Manila, May 25 (IANS): Five suspected communist rebels were killed on Tuesday in a clash with government troops in central Philippines, an army spokesman said.
Soldiers were on combat patrol when they encountered the guerrillas in a village in Bilar town in Bohol province, about 400 km south of Manila, dpa news agency quoted army Major Cenon Pancito as saying.
One soldier was wounded in the firefight, he added.
Troops were responding to reports by civilians of the presence of suspected communist rebels in the village when the clash erupted, Pancito said.
"Bohol was once declared as an insurgency-free province, but there is an effort on the part of the New People's Army to recover Bohol," he said.
"We are working together with the local government units and the public to thwart these efforts."
The New People's Army is the armed wing of the rebel Communist Party of the Philippines.

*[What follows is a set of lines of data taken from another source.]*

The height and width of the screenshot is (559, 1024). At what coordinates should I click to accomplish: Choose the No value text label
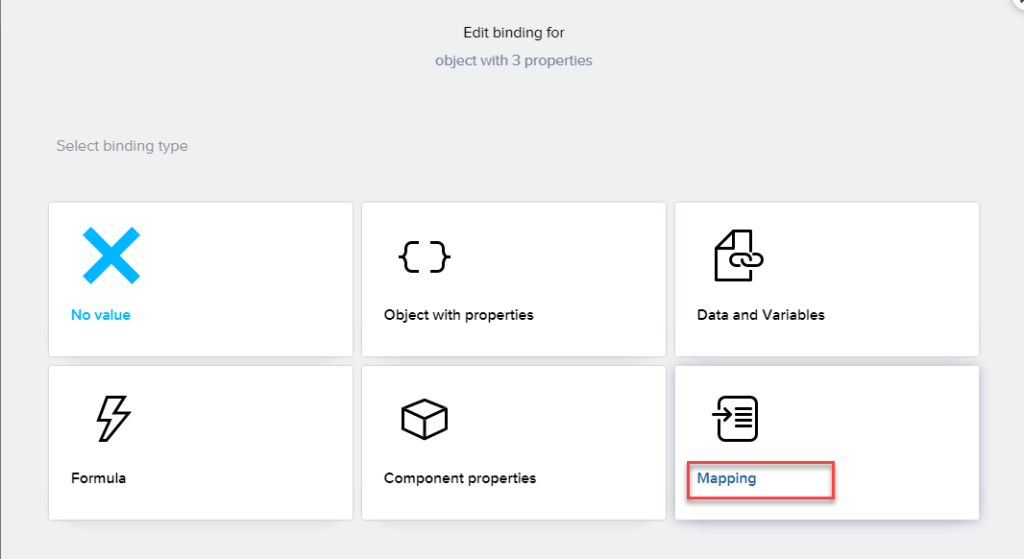point(101,315)
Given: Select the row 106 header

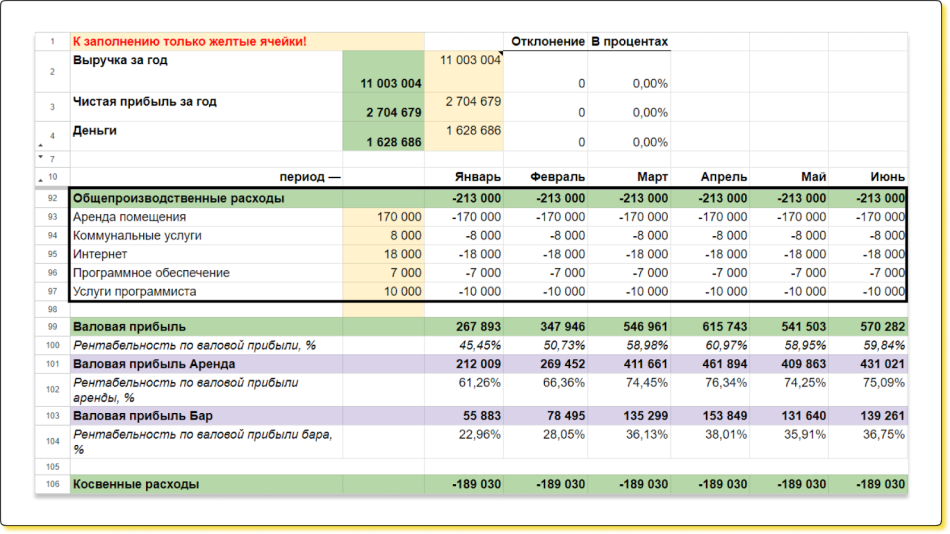Looking at the screenshot, I should [x=52, y=484].
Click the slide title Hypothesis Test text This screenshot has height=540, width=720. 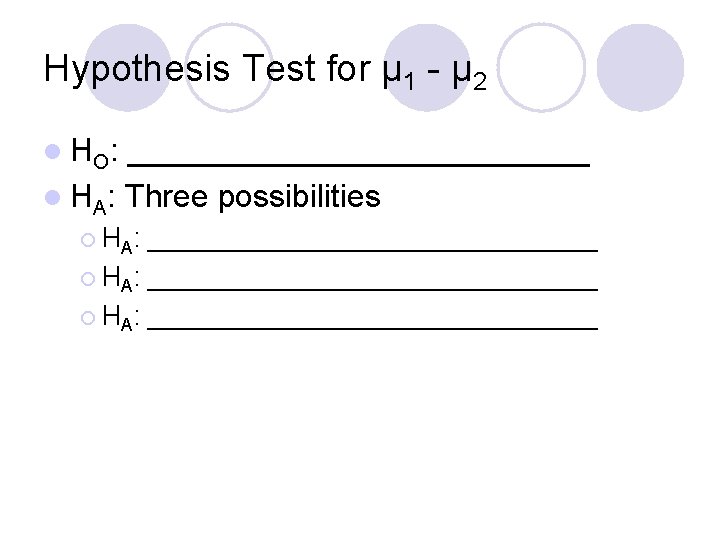[x=265, y=70]
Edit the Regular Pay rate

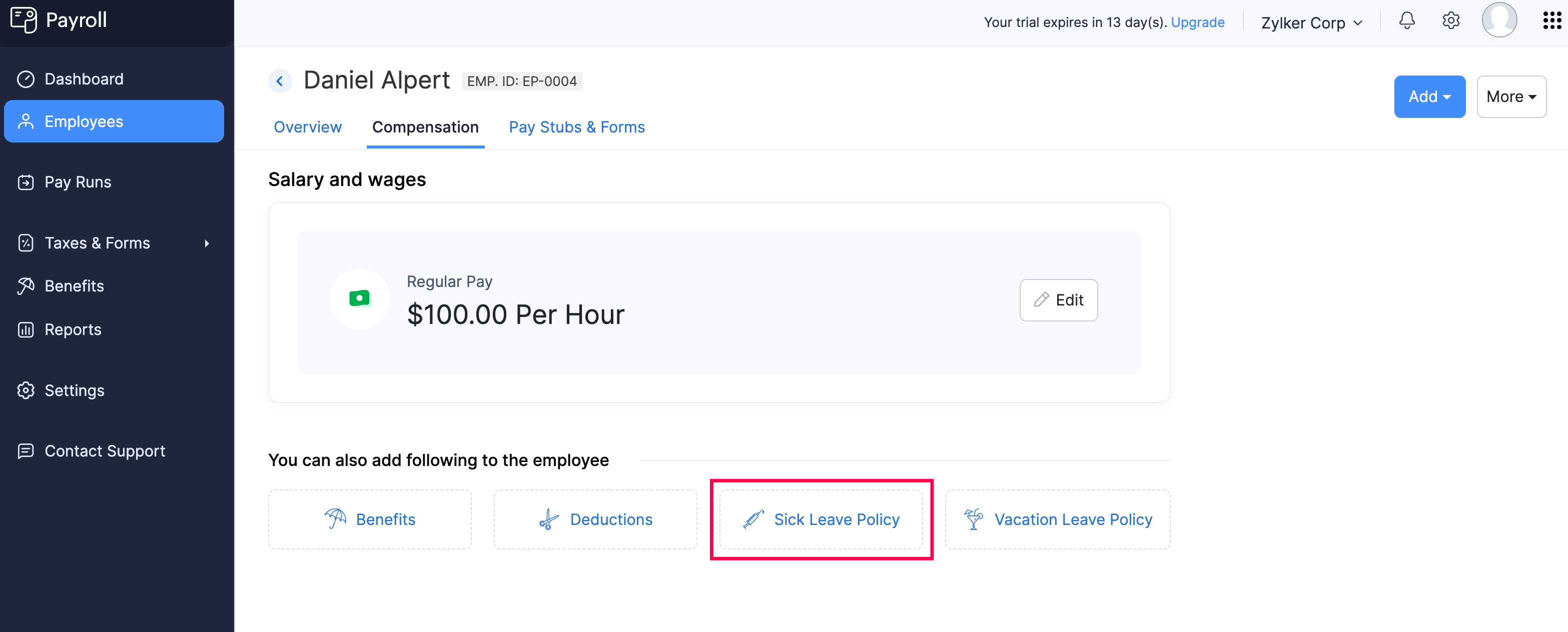1058,300
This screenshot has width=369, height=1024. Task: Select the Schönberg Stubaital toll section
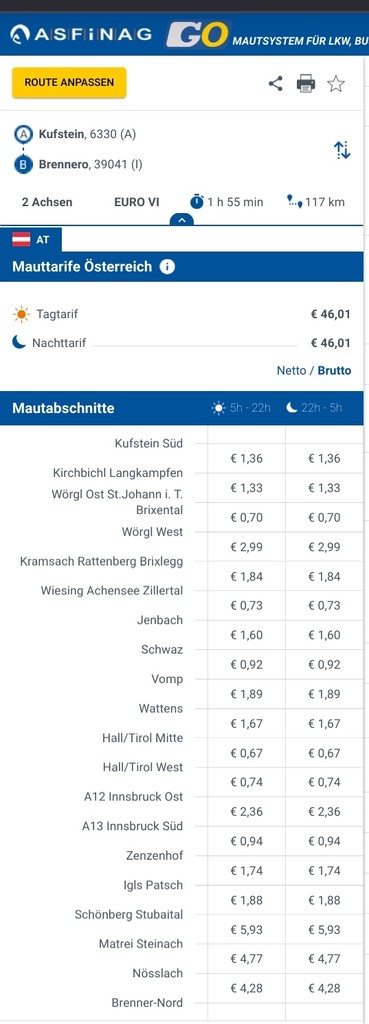129,914
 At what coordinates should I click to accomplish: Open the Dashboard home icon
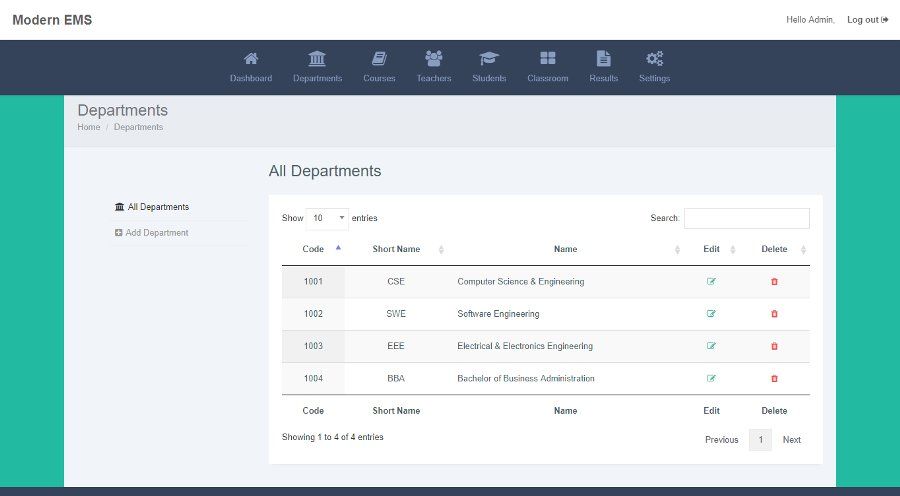click(251, 59)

Pancito said the army also received intelligence reports that a group of rebels was planning to assassinate government forces and others allied with the government.
"It turned out the reports are true, and the troops caught the group based on documents seized from the slain rebels," he added.
Communist rebels have been fighting the Philippine government since the late 1960s, making the movement one of the longest-running leftist insurgencies in Asia.
In November 2017, President Rodrigo Duterte terminated peace talks with the communist rebels amid unabated attacks by the guerrillas.
Efforts to resume the negotiations have so far failed.